Sure, all judges judge, but not all with the same power. Lower court judges always have to deal with disappointed parties tattling on them to the principal appellate court’s office, sniffling about how this or that judge abused his discretion, then called them names, and made faces during closing argument, and acted like he didn’t mean it when he said “decedent” instead of “defendant.” Most likely, though, the appellate court will defer to the lower court’s findings of fact, as opposed to law. Appellate courts like to consider themselves further up the steps of Sinai than lower courts, and therefore are better equipped to read the tables of law. They know how busy lower court judges can be with just establishing the factual record–all those objections, witnesses, jurors, and the noise, noise, noise of lawyers falling in love with their own voices. With none of the facts to worry about, appellate judges can just concentrate on developing and applying legal doctrines.
Normally, appellate judges read the briefs of the parties before tearing them apart during oral argument in open court.

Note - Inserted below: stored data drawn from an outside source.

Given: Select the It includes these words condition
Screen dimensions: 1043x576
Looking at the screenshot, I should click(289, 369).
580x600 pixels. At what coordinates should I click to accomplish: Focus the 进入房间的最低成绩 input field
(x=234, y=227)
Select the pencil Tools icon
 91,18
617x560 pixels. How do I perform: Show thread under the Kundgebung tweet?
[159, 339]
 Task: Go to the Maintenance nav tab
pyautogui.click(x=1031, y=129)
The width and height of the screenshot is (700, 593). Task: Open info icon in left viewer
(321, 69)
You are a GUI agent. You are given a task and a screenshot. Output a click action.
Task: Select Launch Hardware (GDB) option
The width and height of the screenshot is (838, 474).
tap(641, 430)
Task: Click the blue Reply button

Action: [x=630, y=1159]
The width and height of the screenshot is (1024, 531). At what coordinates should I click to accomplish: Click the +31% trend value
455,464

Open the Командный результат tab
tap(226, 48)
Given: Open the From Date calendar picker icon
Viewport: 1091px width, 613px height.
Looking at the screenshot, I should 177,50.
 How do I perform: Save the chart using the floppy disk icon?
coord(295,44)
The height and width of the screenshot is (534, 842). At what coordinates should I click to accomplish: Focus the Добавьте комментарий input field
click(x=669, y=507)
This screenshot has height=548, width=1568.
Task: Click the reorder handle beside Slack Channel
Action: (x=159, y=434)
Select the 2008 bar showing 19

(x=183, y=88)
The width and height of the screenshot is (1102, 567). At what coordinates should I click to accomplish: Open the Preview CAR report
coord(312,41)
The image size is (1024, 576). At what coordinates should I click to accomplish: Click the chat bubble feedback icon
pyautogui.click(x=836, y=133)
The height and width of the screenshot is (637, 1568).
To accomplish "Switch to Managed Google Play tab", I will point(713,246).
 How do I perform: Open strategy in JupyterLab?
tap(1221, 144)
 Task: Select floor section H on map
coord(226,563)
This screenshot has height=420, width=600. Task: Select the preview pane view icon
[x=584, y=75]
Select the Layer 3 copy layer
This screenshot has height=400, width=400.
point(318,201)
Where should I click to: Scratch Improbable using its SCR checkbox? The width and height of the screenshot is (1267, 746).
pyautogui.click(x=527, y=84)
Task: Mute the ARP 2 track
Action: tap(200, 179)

They love to interrupt and catch lawyers off guard with absurd hypotheticals to test their positions, like “Would a sixteen-year-old Alexander Hamilton prefer Street Fighter to Mortal Kombat?”, “Is this font midnight gray or battleship gray?”, “Does this robe make me look fat?”, and “Are you shook up, are you nervous?”
One thing all judges have in common are law clerks, the unsung Racer Xs of the legal world. While judges are dedicating a monument, exhorting college graduates at commemoration that the job market will pick up, or golfing with senators fishing for advisory opinions, law clerks are researching cases and drafting legal orders and opinions for the judge to sign off on. Judges rely extensively on law clerks for legal counsel and ghost writing so that judges can focus on what they do best: acting judicial.